Comments on watching and making films.

Friday, December 12, 2008

Let The Right One In

When I think of Swedish film, I think of Ingmar Bergman - dark, brooding meditations of life and love. With Let The Right One In, I'm seeing a whole new aspect of Swedish filmmaking. ...Right One... is about a young boy, Oscar, who is bullied at school, and for all intents and purposes, ignored at home. His parents are divorced, and he lives with his mom, but she doesn't pay that much attention to him. One night, a young woman, about his age, moves into the apartment next door, with an older man, who we presume is her father. Over time, Oscar gets to know the young girl, who only comes out at night, and never seems to get cold in the freezing Swedish winters. But when the old man she was living with passes on, Oscar finds out the frightening truth of Eli, the young girl he's fallen in love with - She's a vampire.
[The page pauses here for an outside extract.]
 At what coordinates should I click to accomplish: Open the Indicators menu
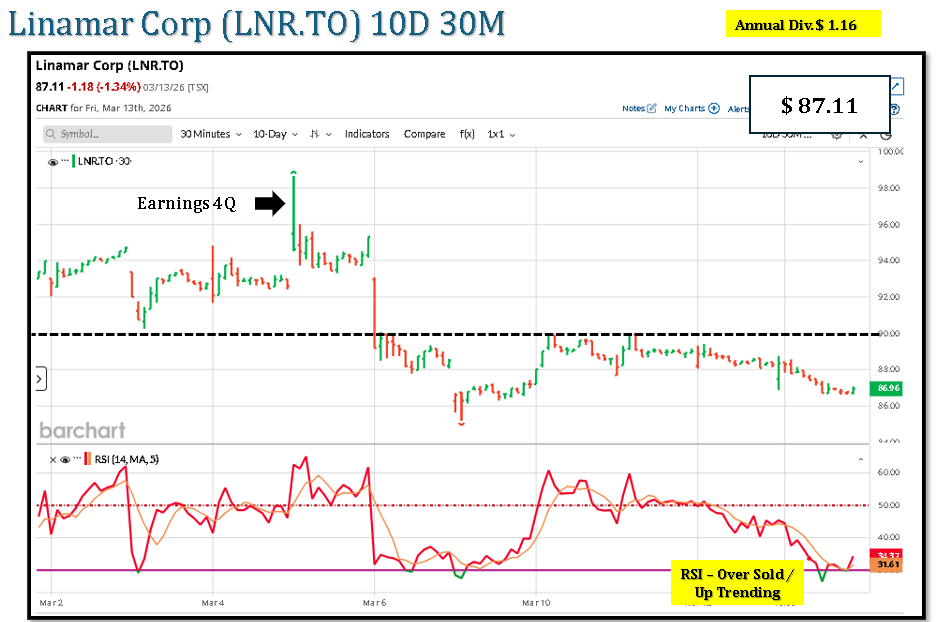tap(367, 134)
Let The Right One In is an amazing film. I loved it through and through. The two young actors who play Oscar and Eli, Kare Hedebrant and Lina Leandersson respectively, are amazing and really disappear into their roles. The director, Tomas Alfredson, seems to have worked hard to get the chemistry just right between them, and between Oscar and the boys who torture him. It amazes me that this team was able to take such a relatively tired genre (sans the recent 30 Days of Night, which was really good), and breath some new life into it. I loved the idea, as well, that Eli was not just some creature who loved the thrill of the hunt and kill, but that she only did what she did because it was for her survival. Just as we kill and eat a cow or a pig, she must kill a human being to survive. Instead of the whole Underworld style of Vampire, Let The Right One In has the most human vampire I have ever seen - like you and I in every way, except for her need for human blood to feed on.